[Records from a collection]

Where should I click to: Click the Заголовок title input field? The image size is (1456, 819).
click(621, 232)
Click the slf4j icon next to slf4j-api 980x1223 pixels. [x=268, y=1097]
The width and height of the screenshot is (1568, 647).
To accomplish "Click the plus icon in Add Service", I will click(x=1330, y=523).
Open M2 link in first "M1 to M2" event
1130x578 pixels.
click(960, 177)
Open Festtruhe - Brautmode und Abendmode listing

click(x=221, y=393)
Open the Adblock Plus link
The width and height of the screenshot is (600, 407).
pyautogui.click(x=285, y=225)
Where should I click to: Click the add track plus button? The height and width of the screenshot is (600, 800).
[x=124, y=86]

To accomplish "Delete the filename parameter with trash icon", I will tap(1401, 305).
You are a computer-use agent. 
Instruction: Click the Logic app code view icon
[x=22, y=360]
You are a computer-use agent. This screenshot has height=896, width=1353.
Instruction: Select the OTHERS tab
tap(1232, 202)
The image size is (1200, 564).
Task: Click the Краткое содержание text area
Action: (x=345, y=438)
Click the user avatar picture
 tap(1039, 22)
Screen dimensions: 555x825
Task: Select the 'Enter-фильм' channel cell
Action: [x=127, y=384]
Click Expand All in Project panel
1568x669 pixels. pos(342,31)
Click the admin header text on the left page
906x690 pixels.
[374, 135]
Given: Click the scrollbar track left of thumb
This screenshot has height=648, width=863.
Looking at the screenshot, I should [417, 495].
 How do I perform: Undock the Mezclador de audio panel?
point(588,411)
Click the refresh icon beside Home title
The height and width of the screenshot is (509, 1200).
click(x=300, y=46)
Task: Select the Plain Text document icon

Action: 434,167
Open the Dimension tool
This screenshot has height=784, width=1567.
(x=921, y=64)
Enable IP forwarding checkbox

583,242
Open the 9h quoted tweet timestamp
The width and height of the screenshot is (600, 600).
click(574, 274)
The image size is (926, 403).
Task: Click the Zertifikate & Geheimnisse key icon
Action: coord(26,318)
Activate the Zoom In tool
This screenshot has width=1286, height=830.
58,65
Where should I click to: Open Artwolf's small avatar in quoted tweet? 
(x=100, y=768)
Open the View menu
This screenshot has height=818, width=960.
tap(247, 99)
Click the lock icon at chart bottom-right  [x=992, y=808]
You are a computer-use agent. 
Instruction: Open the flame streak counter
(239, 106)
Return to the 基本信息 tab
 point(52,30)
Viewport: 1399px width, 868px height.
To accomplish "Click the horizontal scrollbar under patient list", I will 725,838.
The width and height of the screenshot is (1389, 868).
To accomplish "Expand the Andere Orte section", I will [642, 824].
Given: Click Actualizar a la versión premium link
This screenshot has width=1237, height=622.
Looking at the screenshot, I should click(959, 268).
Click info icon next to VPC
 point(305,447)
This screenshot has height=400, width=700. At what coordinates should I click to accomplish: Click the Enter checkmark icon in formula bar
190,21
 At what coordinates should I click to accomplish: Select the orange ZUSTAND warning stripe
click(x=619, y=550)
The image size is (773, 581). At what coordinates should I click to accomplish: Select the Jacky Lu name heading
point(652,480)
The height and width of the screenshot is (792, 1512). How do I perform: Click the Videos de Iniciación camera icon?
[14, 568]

**INSTRUCTION**
Write out the lines of the listing verbatim, from its start through the line containing "Click the lock". Include both of those lines and nothing past them.

**ANSWER IN FULL**
Where should I click to: Click the Заголовок title input field? The image size is (1456, 819).
click(621, 232)
Click the slf4j icon next to slf4j-api 980x1223 pixels. [x=268, y=1097]
The width and height of the screenshot is (1568, 647).
To accomplish "Click the plus icon in Add Service", I will click(x=1330, y=523).
Open M2 link in first "M1 to M2" event
1130x578 pixels.
click(960, 177)
Open Festtruhe - Brautmode und Abendmode listing

click(x=221, y=393)
Open the Adblock Plus link
The width and height of the screenshot is (600, 407).
pyautogui.click(x=285, y=225)
Where should I click to: Click the add track plus button? The height and width of the screenshot is (600, 800).
[x=124, y=86]

To accomplish "Delete the filename parameter with trash icon", I will tap(1401, 305).
You are a computer-use agent. 
Instruction: Click the Logic app code view icon
[x=22, y=360]
You are a computer-use agent. This screenshot has height=896, width=1353.
Instruction: Select the OTHERS tab
tap(1232, 202)
The image size is (1200, 564).
Task: Click the Краткое содержание text area
Action: (x=345, y=438)
Click the user avatar picture
 tap(1039, 22)
Screen dimensions: 555x825
Task: Select the 'Enter-фильм' channel cell
Action: [x=127, y=384]
Click Expand All in Project panel
1568x669 pixels. pos(342,31)
Click the admin header text on the left page
906x690 pixels.
[374, 135]
Given: Click the scrollbar track left of thumb
This screenshot has height=648, width=863.
Looking at the screenshot, I should [417, 495].
 How do I perform: Undock the Mezclador de audio panel?
point(588,411)
Click the refresh icon beside Home title
The height and width of the screenshot is (509, 1200).
click(x=300, y=46)
Task: Select the Plain Text document icon

Action: 434,167
Open the Dimension tool
This screenshot has height=784, width=1567.
(x=921, y=64)
Enable IP forwarding checkbox

583,242
Open the 9h quoted tweet timestamp
The width and height of the screenshot is (600, 600).
click(574, 274)
The image size is (926, 403).
Task: Click the Zertifikate & Geheimnisse key icon
Action: coord(26,318)
Activate the Zoom In tool
This screenshot has width=1286, height=830.
58,65
Where should I click to: Open Artwolf's small avatar in quoted tweet? 
(x=100, y=768)
Open the View menu
This screenshot has height=818, width=960.
tap(247, 99)
Click the lock icon at chart bottom-right  [x=992, y=808]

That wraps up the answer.